Ces symptômes d’un pays malade, et pas seulement de la COVID, doivent être pris très au sérieux. C’est pourquoi la réflexion collective sur une nouvelle constitution doit être au programme d’un socle commun de la gauche unie pour 2022. Nous ne pouvons plus faire de la politique comme au milieu du XXe siècle, qui fut dominé par l’idéologie de l’homme providentiel. De Gaulle et la Ve République ne furent que les expressions républicaines d’un mouvement de fond – le recours au chef salvateur – qui s’est exprimé de façon virulente dans d’autres pays. En 2022, nous aurons le choix entre confirmer ce principe, à nos yeux délétère et mortifère ou construire une République à l’image d’un peuple qui n’attend plus des politiques des vérités toutes faites et définitives.

À plus court terme, qu’eût-il fallu faire ?
Emmanuel Macron avait un instrument politique à portée de main. Un instrument qu’il avait lui-même mis en place, et qui aurait eu un rôle à jouer s’il ne l’avait pas ensuite rejeté et invalidé : le modèle de la Convention Citoyenne pour le Climat n’aurait-il pas été une réponse intelligente à la contestation actuelle ? Créer une convention citoyenne de suivi de la crise épidémique, c’était redonner à l’intelligence collective les moyens de formuler des réponses communes, non entachées du discrédit de l’État cultivé par le néolibéralisme.

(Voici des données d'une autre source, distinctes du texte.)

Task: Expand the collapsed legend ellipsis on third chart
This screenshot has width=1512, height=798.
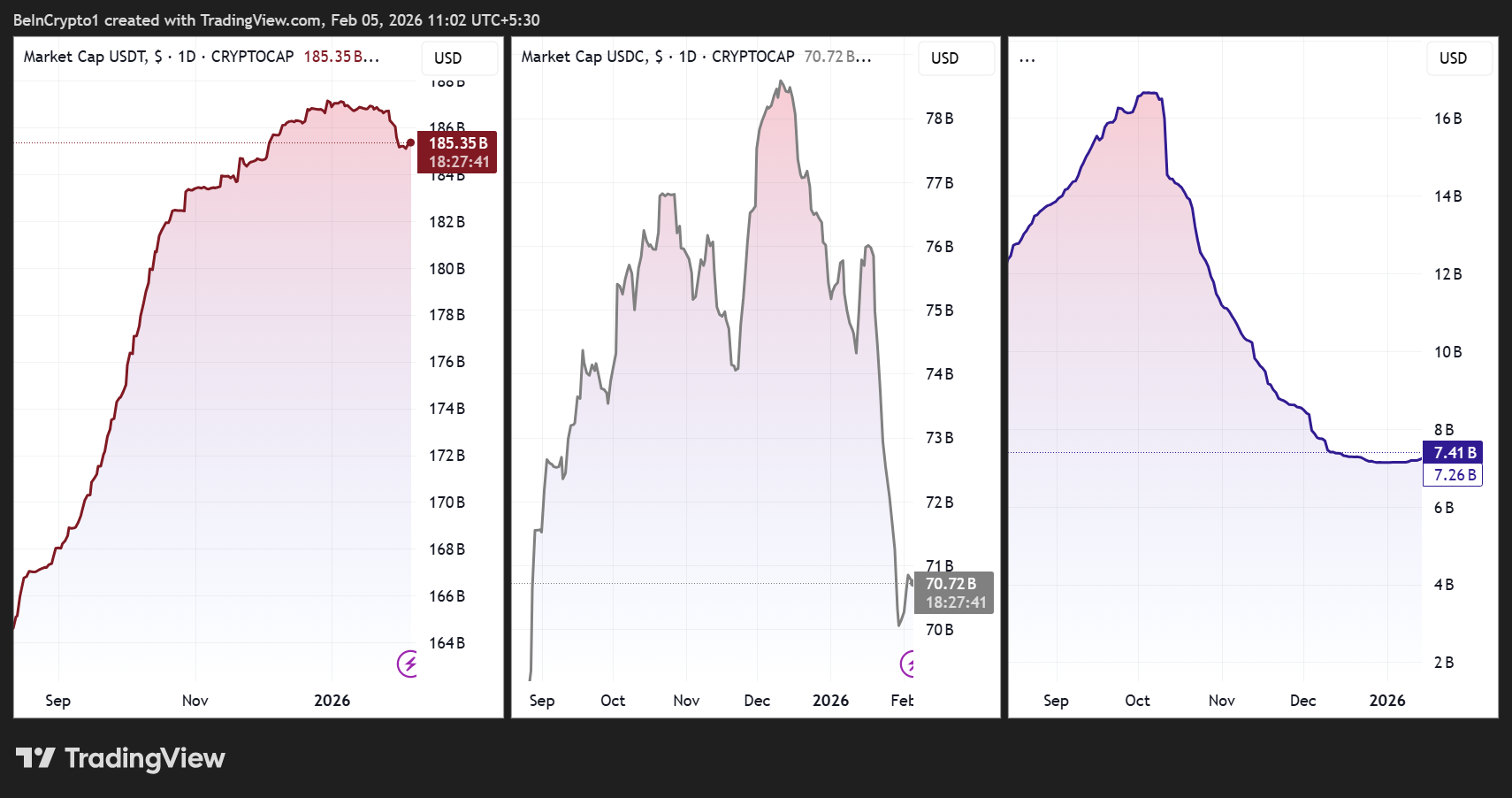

C’était créer un espace démocratique totalement à l’opposé des “réseaux sociaux” devenus des moteurs du complotisme et des réactions superficielles : au contraire, cette Convention Citoyenne aurait eu le temps et les moyens de trouver des réponses intelligentes aux interrogations légitimes de tout un chacun. La Convention sur le Climat l’a prouvé : ses réponses ont été réfléchies et argumentées. C’est sans doute pour cela que Emmanuel Macron y a renoncé. C’est pour cela qu’il faut sauvegarder cet outil et en faire rapidement le moyen de sortie de cette crise démocratique et contestataire.

Comme pour la crise climatique, les solutions existent pour la crise démocratique. Les appliquer ou y renoncer, c’est un choix politique. À Nouvelle Donne, les adhérents défendent encore et toujours les choix de l’humanisme et de l’intelligence collective.